=== Task requirements ===
Below are the records. Reproduce the line that contains "Inicio (51, 2270)" and every line after it to the end, exactly and alone.
[Opening Input material section]
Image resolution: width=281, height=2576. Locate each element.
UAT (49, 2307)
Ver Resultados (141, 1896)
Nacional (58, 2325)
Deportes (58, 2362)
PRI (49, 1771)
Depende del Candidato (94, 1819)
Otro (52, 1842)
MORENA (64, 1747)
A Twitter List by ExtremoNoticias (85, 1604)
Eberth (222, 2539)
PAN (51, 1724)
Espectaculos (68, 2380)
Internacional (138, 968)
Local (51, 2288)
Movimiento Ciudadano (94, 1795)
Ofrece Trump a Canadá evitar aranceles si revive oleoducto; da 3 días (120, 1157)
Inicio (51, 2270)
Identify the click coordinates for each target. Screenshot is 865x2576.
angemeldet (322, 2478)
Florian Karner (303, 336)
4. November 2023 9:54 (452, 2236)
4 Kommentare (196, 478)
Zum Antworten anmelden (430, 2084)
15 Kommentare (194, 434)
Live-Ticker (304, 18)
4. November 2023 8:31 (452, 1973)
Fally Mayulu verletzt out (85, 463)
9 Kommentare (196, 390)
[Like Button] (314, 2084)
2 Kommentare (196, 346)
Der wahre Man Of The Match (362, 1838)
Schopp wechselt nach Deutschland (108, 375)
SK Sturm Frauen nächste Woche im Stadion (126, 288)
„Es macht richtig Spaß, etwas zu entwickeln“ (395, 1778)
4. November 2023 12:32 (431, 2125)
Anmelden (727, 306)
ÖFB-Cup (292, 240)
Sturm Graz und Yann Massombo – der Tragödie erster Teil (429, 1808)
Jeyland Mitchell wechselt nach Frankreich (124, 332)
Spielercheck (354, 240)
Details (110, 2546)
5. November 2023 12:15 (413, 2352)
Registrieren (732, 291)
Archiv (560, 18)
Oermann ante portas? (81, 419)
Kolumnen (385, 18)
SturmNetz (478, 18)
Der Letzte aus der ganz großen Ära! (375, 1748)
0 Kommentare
[Closing Input material section]
=== Response to the exercise ===
Inicio (51, 2270)
Identify the click coordinates for each target. Screenshot is 865x2576.
angemeldet (322, 2478)
Florian Karner (303, 336)
4. November 2023 9:54 (452, 2236)
4 Kommentare (196, 478)
Zum Antworten anmelden (430, 2084)
15 Kommentare (194, 434)
Live-Ticker (304, 18)
4. November 2023 8:31 (452, 1973)
Fally Mayulu verletzt out (85, 463)
9 Kommentare (196, 390)
[Like Button] (314, 2084)
2 Kommentare (196, 346)
Der wahre Man Of The Match (362, 1838)
Schopp wechselt nach Deutschland (108, 375)
SK Sturm Frauen nächste Woche im Stadion (126, 288)
„Es macht richtig Spaß, etwas zu entwickeln“ (395, 1778)
4. November 2023 12:32 (431, 2125)
Anmelden (727, 306)
ÖFB-Cup (292, 240)
Sturm Graz und Yann Massombo – der Tragödie erster Teil (429, 1808)
Jeyland Mitchell wechselt nach Frankreich (124, 332)
Spielercheck (354, 240)
Details (110, 2546)
5. November 2023 12:15 (413, 2352)
Registrieren (732, 291)
Archiv (560, 18)
Oermann ante portas? (81, 419)
Kolumnen (385, 18)
SturmNetz (478, 18)
Der Letzte aus der ganz großen Ära! (375, 1748)
0 Kommentare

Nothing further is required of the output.